Everyone thinks they know what a graph is, but most people don't know what a graph is. Do you know what a graph is? You will definitely know what one is after I tell you. A graph is not the thing you had to draw in high-school algebra. A graph is also not a giraffe, contrary to popular belief. A graph is something like this:

The Petersen graph: one of the most famous graphs. (Image from Wikipedia.)

A graph is a bunch of dots connected by lines or curves. The dots are called vertices, and the lines and curves are called edges. This is all there is to a graph. In particular, a graph is generally not concerned with distances or orientations. The above graph, the Petersen graph, is exactly the same graph as this one:

Also the Petersen graph. (Image from Wikipedia.)

But it looks different! It doesn't matter, though; it's still the same graph. The only thing that matters for a graph is which vertices are connected by edges. It turns out that, in the pair of graphs in this paragraph, you can label each vertex with a number in such a way that the same numbers have edges between them in both versions of the graph. That's how you know they're the same graph. In fact, this was one of my first homework problems in my graph theory class.

I think graph theory is really fun. The problems I get in the class are challenging and interesting—the best possible combination. The professor gives us information in lecture, but then on the homework we have to use what we learned to discover new things, in a way that isn't always immediately clear.

The class has spent a lot of time on Hamiltonian cycles. A cycle is a path through the edges of a graph that doesn't repeat any vertices and ends where it began. A Hamiltonian cycle is a cycle that reaches each vertex once. Not every graph has a Hamiltonian cycle, and an interesting and important part of graph theory studies the question of which graphs have Hamiltonian cycles and which ones don't.

Another really cool thing I've learned about in class is graph coloring. To properly color the vertices of a graph, you assign each one a color in such a way that there is no edge between two same-color vertices—that is, the endpoints of an edge are different colors from each other. Any graph can be properly colored (just put a different color on each vertex), but sometimes we want to know the least number of colors that are needed to properly color a graph. This number is called the chromatic number of the graph.

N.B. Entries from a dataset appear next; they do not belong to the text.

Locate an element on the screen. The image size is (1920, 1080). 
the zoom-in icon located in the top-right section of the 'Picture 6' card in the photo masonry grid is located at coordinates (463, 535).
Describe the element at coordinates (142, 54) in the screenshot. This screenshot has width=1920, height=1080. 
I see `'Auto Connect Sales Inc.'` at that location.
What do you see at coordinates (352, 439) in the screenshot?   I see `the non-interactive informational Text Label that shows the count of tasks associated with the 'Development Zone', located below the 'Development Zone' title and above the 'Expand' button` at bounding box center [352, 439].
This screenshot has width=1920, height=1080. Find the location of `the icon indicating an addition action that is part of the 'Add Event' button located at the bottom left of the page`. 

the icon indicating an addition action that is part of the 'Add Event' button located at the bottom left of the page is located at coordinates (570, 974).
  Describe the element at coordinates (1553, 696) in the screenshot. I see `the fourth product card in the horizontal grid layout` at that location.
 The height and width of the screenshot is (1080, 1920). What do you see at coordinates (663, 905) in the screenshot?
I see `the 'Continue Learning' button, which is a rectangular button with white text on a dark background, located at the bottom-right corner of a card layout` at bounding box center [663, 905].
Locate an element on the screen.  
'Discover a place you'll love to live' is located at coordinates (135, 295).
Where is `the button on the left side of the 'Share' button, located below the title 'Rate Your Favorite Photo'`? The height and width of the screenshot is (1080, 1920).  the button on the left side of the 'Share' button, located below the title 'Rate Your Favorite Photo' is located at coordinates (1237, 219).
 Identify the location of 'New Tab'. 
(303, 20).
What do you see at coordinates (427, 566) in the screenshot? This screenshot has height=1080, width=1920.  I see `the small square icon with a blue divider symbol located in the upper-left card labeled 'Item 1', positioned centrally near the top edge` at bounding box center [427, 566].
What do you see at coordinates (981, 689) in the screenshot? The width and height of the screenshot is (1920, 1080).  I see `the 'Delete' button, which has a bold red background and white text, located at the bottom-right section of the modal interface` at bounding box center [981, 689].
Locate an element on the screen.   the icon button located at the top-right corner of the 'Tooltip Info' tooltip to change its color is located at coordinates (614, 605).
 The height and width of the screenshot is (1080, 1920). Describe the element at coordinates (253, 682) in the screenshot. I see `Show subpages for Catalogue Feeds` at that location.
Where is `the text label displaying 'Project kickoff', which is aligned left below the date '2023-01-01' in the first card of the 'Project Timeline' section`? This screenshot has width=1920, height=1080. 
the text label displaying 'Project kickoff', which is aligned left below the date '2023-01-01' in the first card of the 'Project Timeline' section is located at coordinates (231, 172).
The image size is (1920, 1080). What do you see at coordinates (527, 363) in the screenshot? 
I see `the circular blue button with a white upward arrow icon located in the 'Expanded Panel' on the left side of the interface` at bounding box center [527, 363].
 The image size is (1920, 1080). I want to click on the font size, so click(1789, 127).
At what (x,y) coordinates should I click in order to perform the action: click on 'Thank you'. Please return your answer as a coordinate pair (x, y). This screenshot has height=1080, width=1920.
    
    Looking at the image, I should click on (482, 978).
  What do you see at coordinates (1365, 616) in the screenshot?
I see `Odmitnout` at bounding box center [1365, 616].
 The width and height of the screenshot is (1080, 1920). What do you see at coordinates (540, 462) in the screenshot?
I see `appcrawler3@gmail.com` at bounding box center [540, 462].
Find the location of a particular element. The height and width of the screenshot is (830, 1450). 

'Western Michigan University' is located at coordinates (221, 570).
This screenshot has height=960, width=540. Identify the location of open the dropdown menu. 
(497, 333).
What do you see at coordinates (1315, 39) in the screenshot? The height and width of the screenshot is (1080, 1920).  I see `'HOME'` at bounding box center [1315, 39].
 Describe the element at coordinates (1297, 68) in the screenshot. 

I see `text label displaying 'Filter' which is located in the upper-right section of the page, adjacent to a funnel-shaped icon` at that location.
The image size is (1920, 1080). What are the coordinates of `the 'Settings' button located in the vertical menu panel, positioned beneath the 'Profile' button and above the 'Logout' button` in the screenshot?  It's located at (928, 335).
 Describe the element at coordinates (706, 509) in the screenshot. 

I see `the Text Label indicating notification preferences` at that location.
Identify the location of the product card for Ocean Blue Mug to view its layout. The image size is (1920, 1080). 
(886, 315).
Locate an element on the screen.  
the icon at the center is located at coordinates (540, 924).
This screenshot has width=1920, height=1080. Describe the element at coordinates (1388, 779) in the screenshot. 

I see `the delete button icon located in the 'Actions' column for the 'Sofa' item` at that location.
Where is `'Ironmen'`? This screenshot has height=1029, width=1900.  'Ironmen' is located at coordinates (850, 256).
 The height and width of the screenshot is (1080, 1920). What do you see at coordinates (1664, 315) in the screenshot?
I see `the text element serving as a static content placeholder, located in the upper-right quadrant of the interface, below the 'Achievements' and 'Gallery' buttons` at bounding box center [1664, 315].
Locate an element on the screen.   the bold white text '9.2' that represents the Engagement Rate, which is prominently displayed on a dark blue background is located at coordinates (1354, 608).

Graphs are also used in the "stable marriage problem": given a set of people, each having a preference ranking of some of the other people, is there a way to pair off the people so that no two people both prefer the other over their partner? This problem is represented as a graph: each person is a vertex, and each pair of vertices has an edge if it is a possible partnership. Then each vertex has a ranking of the vertices that it's adjacent to. In the traditional scenario, where there are men and women that are to be married off, the answer is yes, there is a stable marriage. In this case, the algorithm for finding a stable marriage is incredibly amusing: it is best conceptualized in terms of one gender making proposals to the other, who accepts or rejects each proposal.

That's about it for giraffe theory. I'm sorry I haven't been updating my blog very often; I'll have to shape up soon, because my next entry will be about my geometry class. HA HA HA.